The Tale of the Scale|
Do you have what it takes to succeed as an inventor? Solly Angel does and he documents it convincingly in this tale of his journey from idea to final sell out . . . and beyond. Like many inventors he really didn't start out to be an inventor. But one day he had an idea and instead of doing the usual, forgetting it completely in 5 minutes or less, he thought about how to accomplish his vision. Then he built a prototype and tested it. Unfortunately, as with many a first prototype before it, it didn't work! Even more unfortunately Solly decided he was not going to be stopped by such an initial failure.

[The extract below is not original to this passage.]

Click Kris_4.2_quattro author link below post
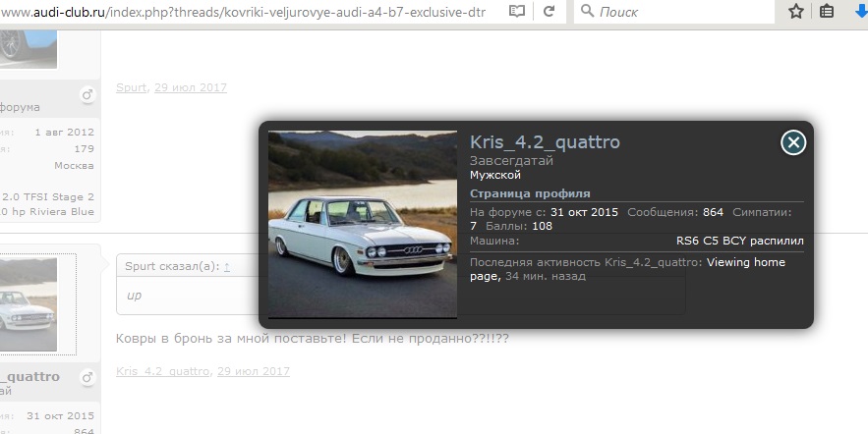 (162, 371)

And therein started the journey that would take him on numerous international trips, bury him in endless hours of research and testing, require the careful (and occasionally not so careful) selection of assistants and strategic partners, and make him a bona fide expert in a field he hadn't even heard of before he started.

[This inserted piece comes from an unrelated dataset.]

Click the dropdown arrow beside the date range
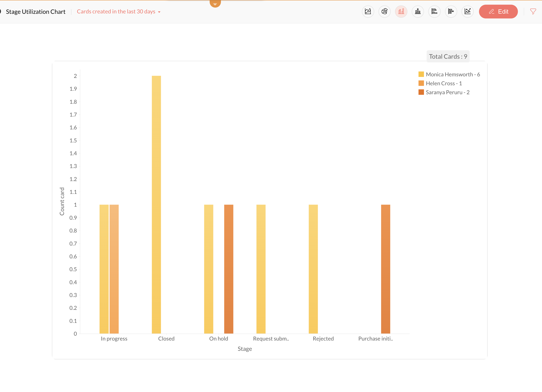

Solly had the idea of a portable bathroom scale--only it would be a quarter-inch thick and weigh less than one pound. There was, of course, just one little problem. He didn't have any idea how to do that. Sixteen years later in this book he reflects: "I must have contemplated that scale on the teak floor with a rather immature frame of mind, entirely oblivious to any risk that lay ahead. The possibility that I could fail or that I was not the right man for the job never occurred to me. I did not feel humbled by my total ignorance, nor did I feel like an outsider. 'If I put my mind to it, it will eventually succumb.' I told myself, without giving much thought to my limitations, which were many."
Persistence pays though. Or at least it eventually, sometimes, brings positive results. He discovered, after a number of failed prototypes, some discussion with engineers, and some library research, that what he really needed was something called a "load cell." There were just two little problems: 1) a load cell such as he needed didn't exist and 2) if it had existed the final scale's price would have had to be well over $2,000 to recover the costs. That was a little beyond the acceptable price for either a bathroom "necessity" or a travel desire. Undaunted, Solly realized that the solution was simplicity itself--invent a load cell that cost essentially pennies to make.
Nine years, with at least seven patents in several countries later, with considerable threading through the minefield of the prior art, numerous failed and successful experiments, and an occasional lucky break, negotiations were entered into for a licensing deal. . . Will the final commercializable design be completed? Will a patent be infringed? Will there be a lawsuit? Will the dream of seeing the scale on the market be realized? Will the long hoped for million dollar payoff come? Is the story even over yet? . . .
This book is a great read even for non-inventors. And for inventors it tells the tale of an exceptional journey both typical of the ups and downs of inventing and atypical of the scope of the effort completed. Do you have what it takes to be a successful inventor?